Many popular Open Source products use Algolia DocSearch to power their real-time search features, however, it's a less appealing product for commercial products which is a paid service with a per request pricing model that made it difficult to determine what costs would be in the long run.
We discovered Typesense as an appealing alternative which offers simple cost-effective cloud hosting but even better, they also have an easy to use open source option for self-hosting or evaluation. Given its effortless integration, simplicity-focus and end-user UX, it quickly became our preferred way to navigate docs.servicestack.net.
To make it easier to adopt Typesense's amazing OSS Search product we've documented the approach we use to create and deploy an index of our site automatically using GitHub Actions that you could also utilize in your Razor Press websites.
Documentation search is a common use case which Typesense caters for with their typesense-docsearch-scraper - a utility designed to easily scrape a website and post the results to a Typesense server to create a fast searchable index.
Self hosting option​
We recommend using running their easy to use Docker image to run an instance of their Typesense server, which you can run in a t2.small AWS EC2 instance or in a Hetzner Cloud VM for a more cost effective option.

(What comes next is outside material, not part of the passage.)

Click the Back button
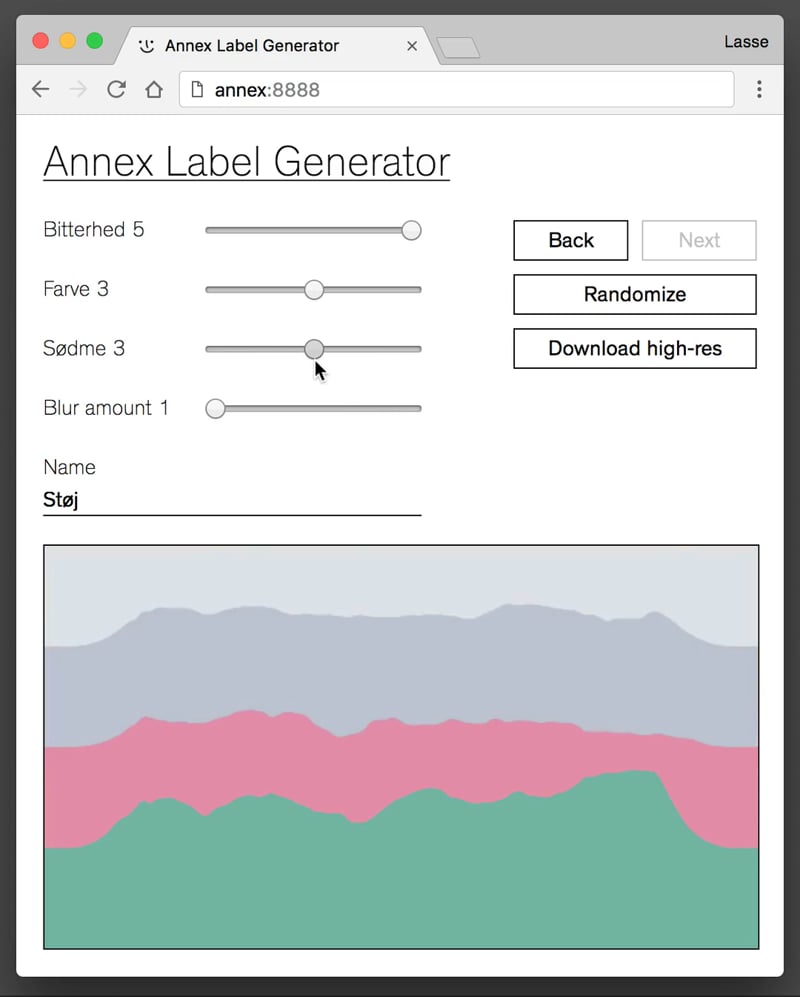This screenshot has height=997, width=800. (x=570, y=240)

Trying it locally, we used the following commands to spin up a local Typesense server ready to scrape out docs site.
mkdir /tmp/typesense-data
docker run -p 8108:8108 -v/tmp/data:/data typesense/typesense:0.21.0 \
--data-dir /data --api-key=<temp-admin-api-key> --enable-cors
To check that the server is running, we can open a browser at /health
and we get back 200 OK with ok: true
.
The Typesense server has a REST API which can be used to manage the indexes you create. Or if you use their cloud offering, you can use their web dashboard to monitor and manage your index data.
Populating the index​
With your local server is running, you can scrape your docs site using the typesense-docsearch-scraper. This needs some configuration to tell the scraper:
- Where the Typesense server is
- How to authenticate with the Typesense server
- Where the docs website is
- Rules for the scraper to follow extracting information from the docs website
These pieces of configuration come from 2 sources. A .env file related to the Typesense server information and a .json file related to what site will be getting scraped.

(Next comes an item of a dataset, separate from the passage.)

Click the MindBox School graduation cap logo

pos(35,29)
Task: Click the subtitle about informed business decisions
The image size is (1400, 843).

With a Typesense running locally on port 8108, we configure the .env
file with the following information:
TYPESENSE_API_KEY=${TYPESENSE_API_KEY}
TYPESENSE_HOST=localhost
TYPESENSE_PORT=8108
TYPESENSE_PROTOCOL=http
Next, we have to configure the .json
config for the scraper.
The typesense-docsearch-scraper has an example of this
config in their repository.
The default selectors will need to match the your websites HTML, which for Razor Press sites can start with the configuration, updated with your website domains:
{
"index_name": "typesense_docs",
"allowed_domains": ["docs.servicestack.net"],
"start_urls": [
{
"url": "https://docs.servicestack.net/"
}
],
"selectors": {
"default": {
"lvl0": "h1",
"lvl1": ".content h2",
"lvl2": ".content h3",
"lvl3": ".content h4",
"lvl4": ".content h5",
"text": ".content p, .content ul li, .content table tbody tr"
}
},
"scrape_start_urls": false,
"strip_chars": " .,;:#"
}
With both the configuration files ready to use, we can run the scraper itself. The scraper is also available using the
docker image typesense/docsearch-scraper
which we can pass our configuration to, using the following command:
docker run -it --env-file typesense-scraper.env \
-e "CONFIG=$(cat typesense-scraper-config.json | jq -r tostring)" \
typesense/docsearch-scraper
Here -i
is used to reference a local --env-file
and use cat
and jq
used to populate the CONFIG
environment variable
with the .json
config file.
Docker networking​
We had a slight issue here since the scraper itself is running in Docker via WSL and localhost
doesn't resolve to our
host machine to find the Typesense server also running in Docker.
Instead we need to point the scraper to the Typesense server using the Docker local IP address space of 172.17.0.0/16
for it to resolve without additional configuration.
We can see in the output of the Typesense server that it is running using 172.17.0.2
. We can swap the localhost
with this IP address after which we see the communication between the servers flowing:
DEBUG:typesense.api_call:Making post /collections/typesense_docs_1635392168/documents/import
DEBUG:typesense.api_call:Try 1 to node 172.17.0.2:8108 -- healthy? True
DEBUG:urllib3.connectionpool:Starting new HTTP connection (1): 172.17.0.2:8108
DEBUG:urllib3.connectionpool:http://172.17.0.2:8108 "POST /collections/typesense_docs_1635392168/documents/import HTTP/1.1" 200 None
DEBUG:typesense.api_call:172.17.0.2:8108 is healthy. Status code: 200
> DocSearch: https://docs.servicestack.net/azure 22 records)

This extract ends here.